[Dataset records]

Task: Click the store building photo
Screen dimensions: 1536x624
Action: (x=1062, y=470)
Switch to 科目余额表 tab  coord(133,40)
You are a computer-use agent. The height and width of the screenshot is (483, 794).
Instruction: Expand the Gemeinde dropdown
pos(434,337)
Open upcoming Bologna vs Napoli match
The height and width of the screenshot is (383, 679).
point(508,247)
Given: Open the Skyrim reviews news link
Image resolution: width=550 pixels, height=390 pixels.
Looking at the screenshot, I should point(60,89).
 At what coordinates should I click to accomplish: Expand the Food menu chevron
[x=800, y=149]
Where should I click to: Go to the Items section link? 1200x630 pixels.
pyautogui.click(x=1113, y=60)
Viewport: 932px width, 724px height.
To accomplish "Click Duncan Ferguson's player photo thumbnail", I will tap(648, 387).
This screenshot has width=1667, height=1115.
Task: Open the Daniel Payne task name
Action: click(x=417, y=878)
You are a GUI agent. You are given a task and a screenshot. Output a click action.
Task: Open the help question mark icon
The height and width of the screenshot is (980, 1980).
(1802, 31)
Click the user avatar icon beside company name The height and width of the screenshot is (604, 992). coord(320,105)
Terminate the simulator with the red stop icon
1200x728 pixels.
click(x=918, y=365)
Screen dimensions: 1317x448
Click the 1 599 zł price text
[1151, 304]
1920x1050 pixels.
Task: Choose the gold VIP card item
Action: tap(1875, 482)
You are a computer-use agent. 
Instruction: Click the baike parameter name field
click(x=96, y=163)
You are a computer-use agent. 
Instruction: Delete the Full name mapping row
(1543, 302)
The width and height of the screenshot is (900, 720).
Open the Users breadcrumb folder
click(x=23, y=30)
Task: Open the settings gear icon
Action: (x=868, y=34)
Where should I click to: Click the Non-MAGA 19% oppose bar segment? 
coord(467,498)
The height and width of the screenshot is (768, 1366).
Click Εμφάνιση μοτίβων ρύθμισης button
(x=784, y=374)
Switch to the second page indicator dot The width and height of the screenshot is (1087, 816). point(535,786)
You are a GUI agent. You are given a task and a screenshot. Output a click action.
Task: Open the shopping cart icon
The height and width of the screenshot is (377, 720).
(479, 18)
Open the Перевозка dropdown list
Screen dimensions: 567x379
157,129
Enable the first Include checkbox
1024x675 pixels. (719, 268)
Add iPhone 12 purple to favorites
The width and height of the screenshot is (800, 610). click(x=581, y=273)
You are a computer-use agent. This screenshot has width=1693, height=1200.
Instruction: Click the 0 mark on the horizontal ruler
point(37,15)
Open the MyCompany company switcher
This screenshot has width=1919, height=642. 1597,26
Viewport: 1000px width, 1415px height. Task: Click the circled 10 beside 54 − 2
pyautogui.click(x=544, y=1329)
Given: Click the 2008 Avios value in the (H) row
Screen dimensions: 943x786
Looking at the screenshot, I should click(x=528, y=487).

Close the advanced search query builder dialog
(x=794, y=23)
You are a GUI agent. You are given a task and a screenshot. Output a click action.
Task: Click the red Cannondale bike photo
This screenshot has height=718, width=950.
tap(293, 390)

**What you have to do:** Copy every line of the records above, starting with the first, up to and including the line containing "Given: Open the Skyrim reviews news link".

**Answer box:**
Task: Click the store building photo
Screen dimensions: 1536x624
Action: (x=1062, y=470)
Switch to 科目余额表 tab  coord(133,40)
You are a computer-use agent. The height and width of the screenshot is (483, 794).
Instruction: Expand the Gemeinde dropdown
pos(434,337)
Open upcoming Bologna vs Napoli match
The height and width of the screenshot is (383, 679).
point(508,247)
Given: Open the Skyrim reviews news link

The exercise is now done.